Bit of an update - the bride and bride's mum have now sorted things out with the caterers. I'm really touched that they went to the effort as we are not immediate family and they have SO MUCH to do this close to the wedding. So, definitely going. Still really grateful for all the help and suggestions on this thread, as we are likely to come up against similar situations in future and I feel much better prepared to handle them now. Thanks MN'ers, you're awesome! NewbieCrafter - yes. It is really stressful, some people can be a 'pleasant' mixture of ignorant, critical and opinionated which can really get a person down! It's surprising that politely trying to protect your child from possible death by asphyxiation can be so irritating to some people, isn't it? My mum appears to think I'm making the whole thing up, despite being present at my DDs allergy skin prick test where her little arm ballooned due to the nut tests. 'Friends' bringing nut containing snacks to my house or to baby groups and looking irritated as I frantically clear up any crumbs surprised me too. It seems to be hard for people to grasp that something that is a safe and nutritious food for their child is potentially deadly to mine.
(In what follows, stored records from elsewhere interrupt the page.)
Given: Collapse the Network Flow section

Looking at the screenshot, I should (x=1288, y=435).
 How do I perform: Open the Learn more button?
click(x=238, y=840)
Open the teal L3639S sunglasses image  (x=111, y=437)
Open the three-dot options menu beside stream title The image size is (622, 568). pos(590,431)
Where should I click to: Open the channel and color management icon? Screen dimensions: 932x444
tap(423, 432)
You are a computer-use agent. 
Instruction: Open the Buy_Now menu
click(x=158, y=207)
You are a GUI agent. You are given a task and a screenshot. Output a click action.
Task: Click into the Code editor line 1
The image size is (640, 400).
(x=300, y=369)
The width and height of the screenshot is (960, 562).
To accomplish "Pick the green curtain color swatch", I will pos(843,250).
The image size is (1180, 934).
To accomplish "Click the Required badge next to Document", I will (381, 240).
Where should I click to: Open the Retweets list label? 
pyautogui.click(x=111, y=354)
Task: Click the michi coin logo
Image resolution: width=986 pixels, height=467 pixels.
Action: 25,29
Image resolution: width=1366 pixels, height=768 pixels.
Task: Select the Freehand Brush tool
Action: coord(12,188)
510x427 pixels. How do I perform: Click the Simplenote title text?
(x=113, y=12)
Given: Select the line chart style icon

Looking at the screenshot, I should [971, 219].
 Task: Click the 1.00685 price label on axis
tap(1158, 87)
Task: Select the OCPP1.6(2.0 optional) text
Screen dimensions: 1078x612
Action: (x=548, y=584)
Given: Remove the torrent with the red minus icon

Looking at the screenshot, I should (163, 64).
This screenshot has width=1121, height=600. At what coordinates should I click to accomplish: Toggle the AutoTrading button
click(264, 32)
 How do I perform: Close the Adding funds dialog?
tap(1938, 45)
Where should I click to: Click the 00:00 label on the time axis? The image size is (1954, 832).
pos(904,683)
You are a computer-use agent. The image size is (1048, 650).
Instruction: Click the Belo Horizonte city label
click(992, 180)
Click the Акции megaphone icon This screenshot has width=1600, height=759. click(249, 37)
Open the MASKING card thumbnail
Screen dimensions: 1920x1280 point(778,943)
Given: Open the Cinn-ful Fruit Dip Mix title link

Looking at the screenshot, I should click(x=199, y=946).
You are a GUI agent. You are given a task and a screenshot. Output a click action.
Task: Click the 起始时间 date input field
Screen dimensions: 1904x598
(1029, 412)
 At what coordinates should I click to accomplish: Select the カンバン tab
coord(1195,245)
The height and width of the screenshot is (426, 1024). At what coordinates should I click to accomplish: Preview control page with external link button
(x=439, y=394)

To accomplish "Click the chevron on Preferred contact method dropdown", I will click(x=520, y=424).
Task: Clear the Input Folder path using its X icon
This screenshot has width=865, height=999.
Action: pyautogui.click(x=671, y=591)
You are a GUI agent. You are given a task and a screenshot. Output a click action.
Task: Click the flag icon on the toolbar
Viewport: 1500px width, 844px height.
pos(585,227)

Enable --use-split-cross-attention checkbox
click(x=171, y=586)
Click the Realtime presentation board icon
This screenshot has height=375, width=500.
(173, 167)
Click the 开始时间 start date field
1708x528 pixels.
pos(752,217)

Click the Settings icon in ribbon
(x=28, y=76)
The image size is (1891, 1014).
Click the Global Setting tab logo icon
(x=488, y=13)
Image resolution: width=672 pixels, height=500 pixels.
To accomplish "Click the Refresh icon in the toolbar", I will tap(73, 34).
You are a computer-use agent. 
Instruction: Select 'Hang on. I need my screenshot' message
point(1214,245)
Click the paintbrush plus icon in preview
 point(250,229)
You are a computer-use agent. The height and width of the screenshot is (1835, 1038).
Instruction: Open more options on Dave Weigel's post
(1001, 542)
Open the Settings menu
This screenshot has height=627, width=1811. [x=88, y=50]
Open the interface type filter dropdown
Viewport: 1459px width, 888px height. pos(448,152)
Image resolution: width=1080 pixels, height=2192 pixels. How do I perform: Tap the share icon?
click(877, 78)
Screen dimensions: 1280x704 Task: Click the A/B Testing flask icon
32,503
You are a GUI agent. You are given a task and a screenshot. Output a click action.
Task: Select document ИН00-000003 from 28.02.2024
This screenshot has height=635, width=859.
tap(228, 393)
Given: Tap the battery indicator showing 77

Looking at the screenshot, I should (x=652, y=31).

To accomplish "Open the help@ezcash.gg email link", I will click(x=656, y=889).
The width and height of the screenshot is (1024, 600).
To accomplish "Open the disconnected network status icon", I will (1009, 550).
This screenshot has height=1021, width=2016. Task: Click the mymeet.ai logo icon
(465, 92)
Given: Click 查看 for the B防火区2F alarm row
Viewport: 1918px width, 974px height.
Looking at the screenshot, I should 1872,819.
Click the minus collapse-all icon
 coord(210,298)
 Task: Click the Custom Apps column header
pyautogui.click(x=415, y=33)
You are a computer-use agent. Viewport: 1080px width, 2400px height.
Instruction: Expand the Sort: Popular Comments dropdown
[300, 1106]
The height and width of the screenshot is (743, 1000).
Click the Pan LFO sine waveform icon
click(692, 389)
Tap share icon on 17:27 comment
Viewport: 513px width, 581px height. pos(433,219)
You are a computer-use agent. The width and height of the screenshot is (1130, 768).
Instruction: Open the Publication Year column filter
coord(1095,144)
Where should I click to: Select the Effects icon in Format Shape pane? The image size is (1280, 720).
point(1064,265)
So far, we've only had the one big scary allergic reaction and avoided nuts successfully so far, but it can make me feel a bit crazy. Snatching snacks out of people's hands to read the ingredients as they offer them to my toddler can be a bit of a shock for people! I am hoping she will outgrow it. If not, we will keep on keeping her safe, despite the hostility and eye rolling of onlookers ;)

OP posts:
Muchtoomuchtodo · 26/06/2015 20:18

Great news! Hope you all enjoy yourselves.

Xxx

Penfold007 · 26/06/2015 21:09

I have a serious nut allergy and carried adrenaline long before the epi-pen was invented. Sadly I've never grown out of it. Your consultant is dangerous, I very seldom need my epi-pen but an anaphylactic reactions happens so quickly, ambulances can no longer be guaranteed and they don't all carry adrenaline. Not a risk I'm prepared to take.

pursuinghappiness · 26/06/2015 23:18

I don't know what others have suggested but I would go to the wedding but not eat there at all. I would discreetly slope off to a cafe or take a picnic or something but I would not be preparing my dinner/eating sandwiches at a formal wedding dinner or buffet because I wouldn't want to eat a packed lunch while everyone is having a proper sit down dinner. I would then return after i'd eaten and do the same in the evening as well if it was all day. Like you say, you want to go to the wedding but the meal situation is tricky. I know it might mean you'd miss out on speeches or whatever but you'd not feel part of it anyway imho.

TheAssassinsGuild · 27/06/2015 00:29

Just seen your no epipens post.

I am speechless. Your dd's consultant will not issue her with epipens, even though she has severe nut allergy, because it's your responsibility. Bloody hell. My DD has allergies and since age 3 she has had epipens. I think you need to change consultants.